Saved entries:
»»

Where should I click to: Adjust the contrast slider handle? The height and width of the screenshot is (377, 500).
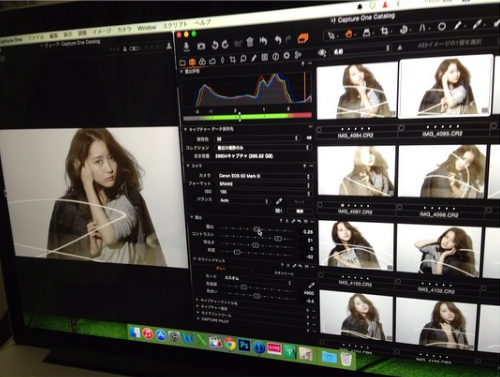pos(278,239)
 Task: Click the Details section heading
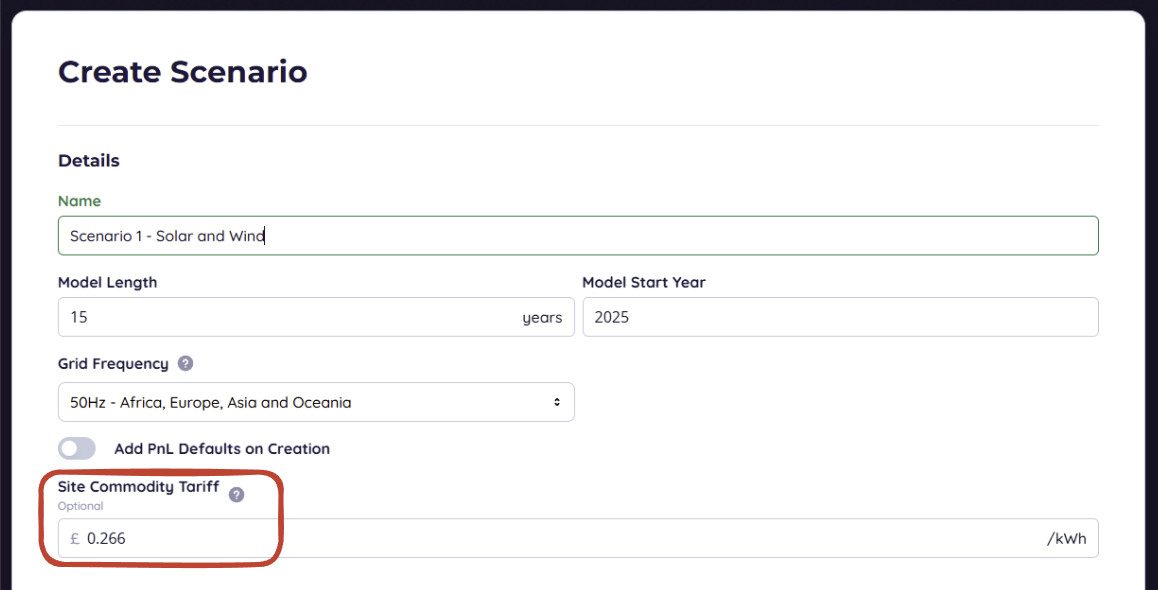(x=88, y=161)
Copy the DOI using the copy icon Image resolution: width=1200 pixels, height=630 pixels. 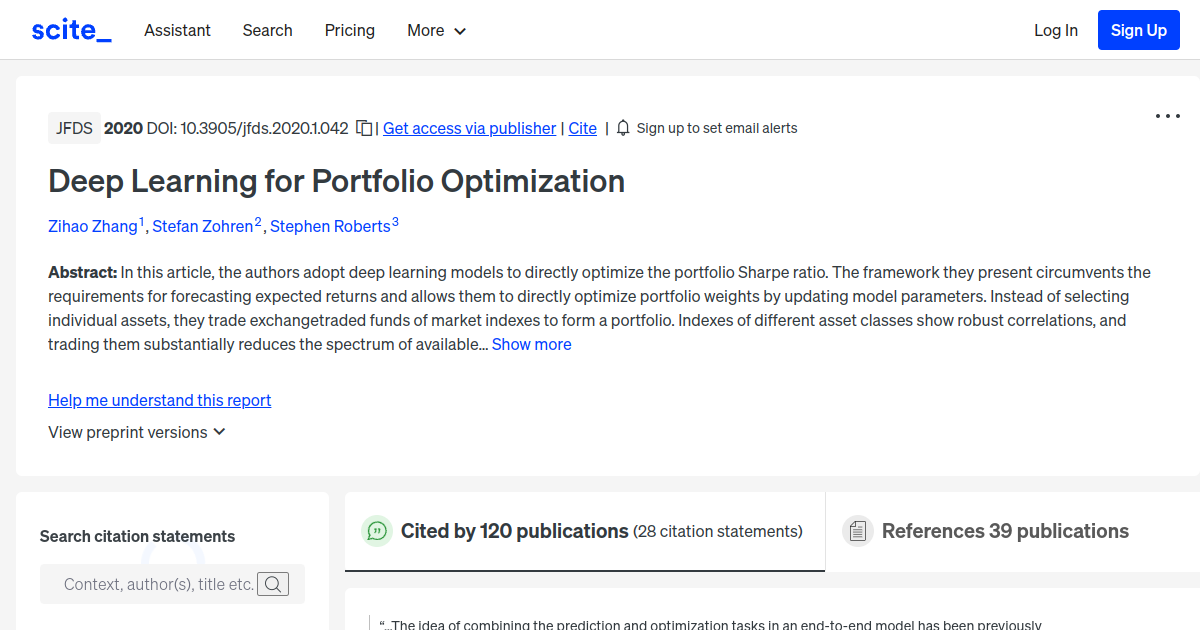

««

What you will do:
An exact restatement is expected of the lines from the line containing "Task: Click the Details section heading" to the end of the data above, pictures excluded.

Answer to this task:
 Task: Click the Details section heading
(x=88, y=161)
Copy the DOI using the copy icon Image resolution: width=1200 pixels, height=630 pixels. 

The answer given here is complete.